Hard to ban electronics, unless you want to go back to carbuerators or constant flow fuel injection. Sorry electronics are here to stay. Also consinderg every street car uses eletronic ignitiaon and feul control.

Even SCCA Club racers use brake bias control. The Spec Racer Ford I raced has it. A knob you turn to move brke bias front to rear. Hard to make a case for this one. Oh, and street cars have it now, as part of modern ABS systems. It also makes the cars safer.

I thought that changes from the pits was already banned. They can now only monitor, not upload.

I do like making the driver upshift rather than auto upshifts at some RPM. Kimi would probably not agree though. 

Boost control is common in every racing sort that uses boosted engines. CART had it for years. It is just now they limit it by time used rather than by the total amount of fuel used for the race.

Every era of F1 has had its good points and its bad points. The no fuel taken on in the race made it a fuel economy run, not a treal race, and F1 had boost control.


----------



## SteveT (Dec 22, 2001)

Pinecone said:


> Hard to ban electronics, unless you want to go back to carbuerators or constant flow fuel injection. Sorry electronics are here to stay. Also consinderg every street car uses eletronic ignitiaon and feul control.


Electronics are here to stay, no doubt about it. I would be more specific and say do away with traction control. And while brake bias might be adjustable, how about the differential adjustment you see them doing in real time? We might find out that what Michael is really good at is all this multitasking and adjustments.

I think the drivers are making the upshifts and downshifts now.


----------



## racerdave (Sep 15, 2003)

Upshift and downshifts are manual now. And, I believe Terry is right on the upload being banned from the pits. I thought that was the case too.

I think standard ECU's are probably the only true way to ban traction control. Remember, it was also banned in CART, but teams had figured out how to beat the rules yet still have TC. That's why CART punted on it as well and allowed it, only to ban it later when Cosworth was the spec engine supplier... because they could effectively eliminate it then with spec ECU's and motors. 
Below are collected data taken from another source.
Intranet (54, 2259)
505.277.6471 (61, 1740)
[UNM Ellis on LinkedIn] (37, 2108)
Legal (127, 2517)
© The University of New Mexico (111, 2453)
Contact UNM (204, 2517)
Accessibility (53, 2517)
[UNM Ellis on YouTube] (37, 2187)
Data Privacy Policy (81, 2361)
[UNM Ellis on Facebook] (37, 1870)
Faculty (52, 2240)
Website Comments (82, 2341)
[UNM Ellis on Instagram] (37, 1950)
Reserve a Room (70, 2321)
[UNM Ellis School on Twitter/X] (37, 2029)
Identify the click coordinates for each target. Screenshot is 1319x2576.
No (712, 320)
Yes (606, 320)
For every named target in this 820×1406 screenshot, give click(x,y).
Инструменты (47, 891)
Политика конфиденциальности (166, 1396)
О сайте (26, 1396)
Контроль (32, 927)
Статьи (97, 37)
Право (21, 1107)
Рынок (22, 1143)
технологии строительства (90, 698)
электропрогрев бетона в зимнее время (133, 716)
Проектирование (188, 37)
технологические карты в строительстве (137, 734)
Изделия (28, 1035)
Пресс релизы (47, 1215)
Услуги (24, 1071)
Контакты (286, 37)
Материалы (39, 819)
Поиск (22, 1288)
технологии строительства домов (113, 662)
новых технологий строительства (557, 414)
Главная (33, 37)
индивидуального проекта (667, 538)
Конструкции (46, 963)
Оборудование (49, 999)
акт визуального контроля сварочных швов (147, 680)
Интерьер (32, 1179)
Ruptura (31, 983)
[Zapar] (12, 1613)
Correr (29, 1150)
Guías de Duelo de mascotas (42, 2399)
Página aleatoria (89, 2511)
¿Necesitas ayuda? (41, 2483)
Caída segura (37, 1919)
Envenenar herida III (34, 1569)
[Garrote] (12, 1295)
We shall see what shakes out.

The other thing Theissen said was that 2.4 V-8s would not bring enough power disparity between the soon-to-be F2 and F1... 600 hp to 700 hp. Not enough of a jump. I think he's right. Spec ECU's and 3.0 V-10s are fine if they double the life requirement. They'll have to detune and not spin them as hard, meaning that they'll last longer... unless it's a Mercedes.


----------



## Pinecone (Apr 3, 2002)

SteveT said:


> Electronics are here to stay, no doubt about it. I would be more specific and say do away with traction control. And while brake bias might be adjustable, how about the differential adjustment you see them doing in real time? We might find out that what Michael is really good at is all this multitasking and adjustments.
> 
> I think the drivers are making the upshifts and downshifts now.


Yeah, if there are electronis, they can hide the TC code in there.

Btut I am NOT for spec ECUs. Sorry, might was well just run IRL cars and call them F1.


----------



## SteveT (Dec 22, 2001)

I can't imagine the manufacturers will ever agree to spec ECU's. The ECU is part of what they want to do and it's what can migrate into production.


----------



## Patrick (Dec 23, 2001)

Alex Baumann said:


> What happened to the idea of Formula 1 being the top class motorsport event in the world ?


Wow, you have really set yourself up for this one! The answer is simple ...

Just look at the "person" in your avatar! Voila.

:eeps:

-


----------



## Patrick (Dec 23, 2001)

SteveT said:


> I understand. Is F1 for the privateer? I don't think so.


On Monday, I watched a BBC sports special interview with Max Mosely (yawn) about the current "health of Formula One" and where it is going in the future with regards to the EU ban on cigarette advertizing and so on. One of his main points in the interview was that Formula One is all about the privateer teams (yawn) because the automobile manufacturers come and go as they see fit. He thinks that everything is great!

Right.

Watching it left me with the feeling that as long as he continues to get his fat money, he will stay out of touch with a lot of things the FIA does in Formula One and WRC.

There is an "presidential" election for the FIA in October, and apparently, the job will be given to two different people (handling different aspects of the job). Max, naturally wants one of them. Heck, since Luca di Montezemolo is the president of everything else in Italy, maybe he should get the second chair!

Where is that yawn smiley ... :yawn:

-


----------